Camp, meanwhile, likes to think it "was a happy ghost from the ‘80s that wants our show to be a big hit." She and the spirit both got their wish: Hysteria! is currently among the Top 10 TV shows on Peacock and holds a fresh 75% score on Rotten Tomatoes.
Hahn also believers her prom dress in Episode 4, "Dance Macabre," was possessed by a clumsy apparition, "because I kept spilling things and I’m not a spiller," she insists. "I kept spilling things on the prom dress and luckily, there were multiples. I was like, ‘I feel whoever owned this before’ — because it was true vintage — ‘maybe she spilled a lot.’ I had clumsy energy in that dress and in nothing else."

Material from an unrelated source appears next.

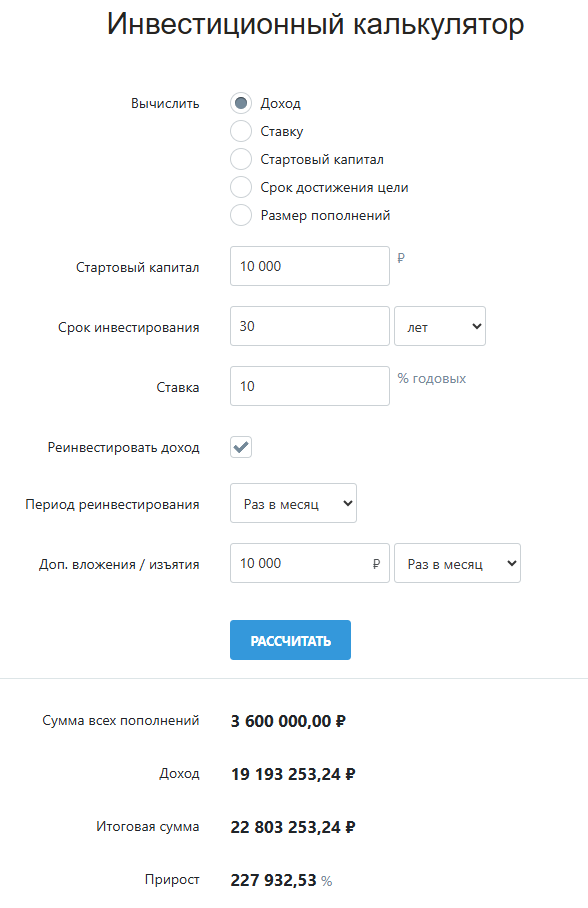Click the Вычислить form label
This screenshot has width=588, height=908.
(164, 102)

Elsewhere, a number of the young actors found themselves stalked by an influx of the most iconic bad omen of them all — black cats — loitering outside their apartments in the small Georgia town of Covington where the show was filmed. "I found a black cat at my door," remembers Chiara Aurelia (lead Dethkrunch vocalist and bass player Jordy). "I opened my door, and the black cat literally came running into my apartment the night before we started production."
"The black cat thing was kind of creepy," agrees Jessica Treska (the Satan-crazed Judith). "We would see black cats all the time in the most random places ... That definitely added to the paranoia we all felt filming this show."
But wait! There's more! According to Kezii Curtis (Dethkrunch drummer Spud), a truck carrying a number of period-specific cars was literally hit by a train before production began. "The car you see in the final product is the not the car I learned how to drive," he explains. "The [original] car was on a truck and the truck carrying the car got hit by a train."
"It got stuck on the train tracks," adds Emjay Anthony (Dethkrunch guitarist and ill-advised cult founder Dylan Campbell).
Aurelia sums it up best: "This show is haunted, but in the best way."
In an effort to arm himself against any malevolent forces that might be summoned by the filming of that sensual Satanic ritual in the high school bomb shelter (also part of Episode 4), Anthony purportedly sought out some heavy religious artillery. "I was definitely really nervous for that. Emjay and I both were," Treska says. "This was one of the scenes where we were dousing ourselves in holy water right before. Emjay had this little holy water from the Vatican that he brought [to set]."
While the steamy sequence forced Treska out of her personal "comfort zone," she ultimately decided to go through with it, "because I think it made sense in the show," the actress concludes. "It really did progress the story and took Judith’s character — and the way that she’s pursuing Satanism — to the extreme. I think it was necessary for the show to get to that place. And then obviously with Chief Dandridge [Bruce Campbell] coming in, that was hilarious to film; just to watch his reaction coming into that room because it felt so real. I felt so exposed ... it almost felt like we weren’t acting."
All eight episodes of Hysteria! are now streaming exclusively on Peacock. Episodes also air weekly, every Thursday night at 10:30 p.m. ET on USA Network.